We detected two Bartonella species in fleas removed from dogs in Guatemala. In total, six C. felis (1.4%) and one Pulex sp. (0.2%) were positive for B. henselae, the causative agent of cat scratch disease. Bai et al. (9) reported a higher prevalence (22.4%) of B. henselae infection in C. felis collected from cats in Guatemala; cats are the primary reservoir for B. henselae whereas dogs are less likely to serve as reservoirs for B. henselae (45). The detection of B. vinsonii subsp. Berkhoffii (Bvb) in one Pulex sp. (0.2%) sample is the first report of Bvb in Guatemala. This agent was first isolated from dogs in 1993 (46) and can cause disease in both humans and dogs (47, 48). In surveys conducted in Africa, Asia, South America, the seroprevalence of Bvb ranged from 3–65% in dogs (49), which are likely serving as the reservoir of Bvb (50). Wild carnivores, such as coyotes (Canis latrans), red fox (Vulpes vulpes), and raccoon (Procyon lotor), may also serve as reservoirs (51, 52) where antibodies to Bvb were detected in coyotes with a prevalence of 7–51% across California (53) and 71% in Colorado (51). While the vector for Bvb remains unknown, Pulex fleas collected from dogs in Florida had been reported to harbor Bvb (54), similar results were also documented in Costa Rica (55) and Italy (56). Besides Pulex fleas, Bvb was also detected in Ctenocephalides fleas (57, 58), indicating a wide range of potential vectors for Bvb and increasing risk of exposure to Bvb from the interaction between humans and domestic dogs.

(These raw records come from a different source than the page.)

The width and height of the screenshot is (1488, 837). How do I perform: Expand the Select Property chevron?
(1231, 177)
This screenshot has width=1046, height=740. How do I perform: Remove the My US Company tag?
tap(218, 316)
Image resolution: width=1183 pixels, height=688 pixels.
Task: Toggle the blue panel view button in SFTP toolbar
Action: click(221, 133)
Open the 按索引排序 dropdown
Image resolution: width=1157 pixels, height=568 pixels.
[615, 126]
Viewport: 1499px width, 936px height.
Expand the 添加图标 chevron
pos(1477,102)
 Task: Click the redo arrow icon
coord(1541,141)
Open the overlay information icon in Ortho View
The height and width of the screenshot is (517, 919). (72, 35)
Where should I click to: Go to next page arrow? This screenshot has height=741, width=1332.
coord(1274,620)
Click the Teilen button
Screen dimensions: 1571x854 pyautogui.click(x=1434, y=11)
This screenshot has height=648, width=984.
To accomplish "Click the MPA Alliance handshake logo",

A total of 77 households were surveyed in this study to obtain knowledge of the domiciliary and semi-domiciliary animals, vector presence, and pesticide use. Most of the households have at least one animal, with dogs and chickens being the most common species in and around the households we visited. Poultry is common across Guatemala, being important to the family as a source of income and nutrition, especially in rural areas (59), while dogs are common in households partially for security reasons. The high populations of animals readily provide blood meal resources for multiple arthropod vectors, including ticks and fleas, in high numbers, increasing the contact risk between vectors and humans. Although 88% of the households that have dogs mention the use of at least one method to protect dogs’ health or manage insects, nearly 68% and 35% of the examined dogs were infested with fleas and ticks, respectively. These results could be attributed to multiple factors such as incorrect application of pesticides (60) and vector resistance development. Therefore, future studies evaluating the ectoparasite management approaches and resistance in the communities should be considered.
Conclusions
Flea and tick-borne pathogens circulate among dogs and their ectoparasites in rural Guatemala and the knowledge of these transmission cycles can inform the risk of human exposure. Further research is needed on these vector-borne disease threats in neglected regions of Central America.